[What you will do]
Copy every line of the records below where the word "height" occurs.
(Supplied material Opens)
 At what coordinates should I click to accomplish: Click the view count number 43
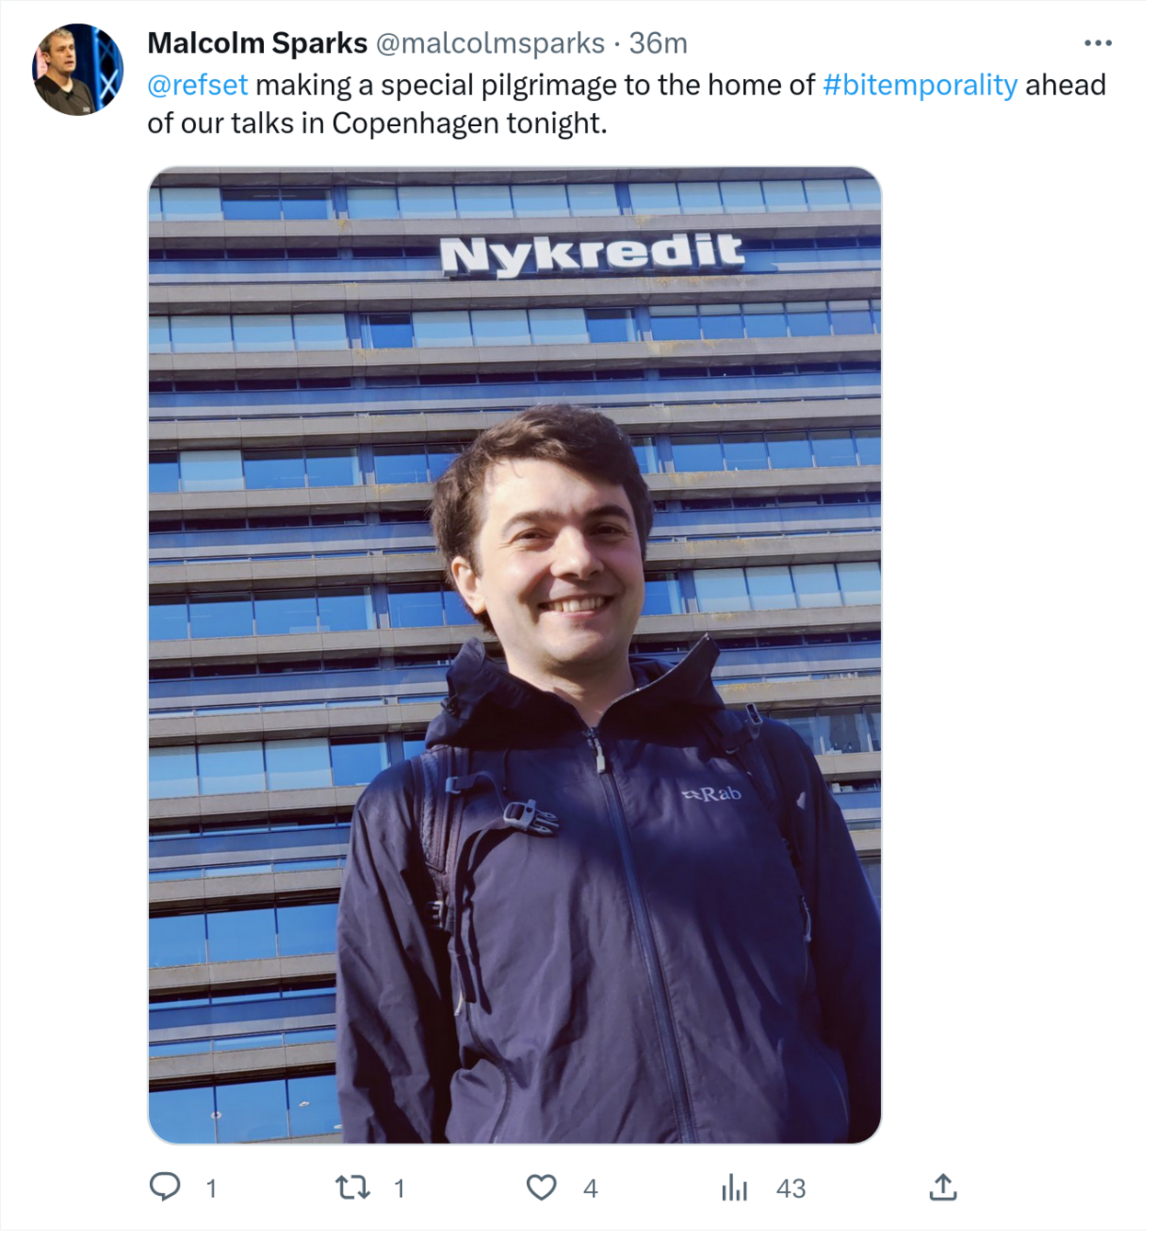coord(791,1189)
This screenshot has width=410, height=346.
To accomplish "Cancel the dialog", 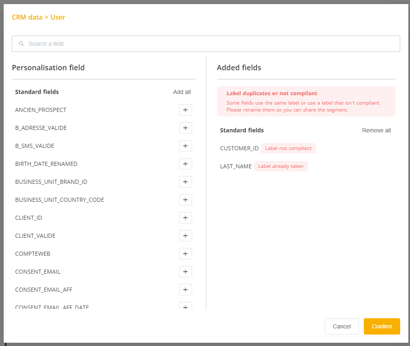I will click(x=341, y=326).
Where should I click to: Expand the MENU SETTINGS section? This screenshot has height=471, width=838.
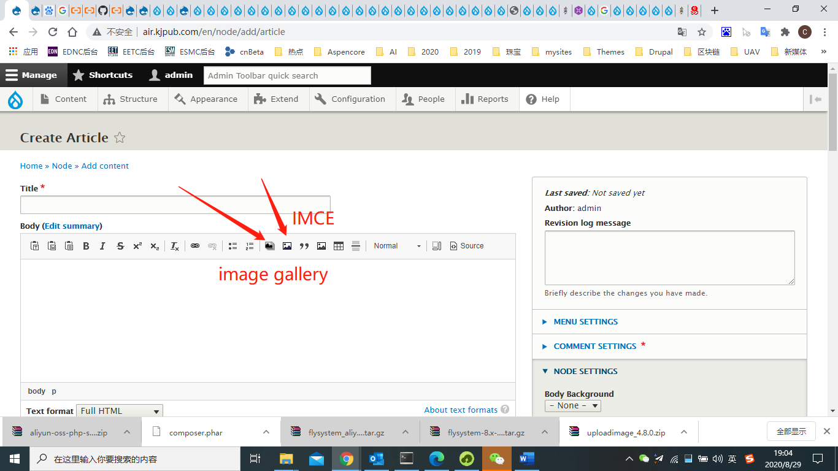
(Supplied material Closes)
[Answer below]
This screenshot has width=410, height=346.
Where should I click to: Expand the MENU SETTINGS section? This screenshot has height=471, width=838.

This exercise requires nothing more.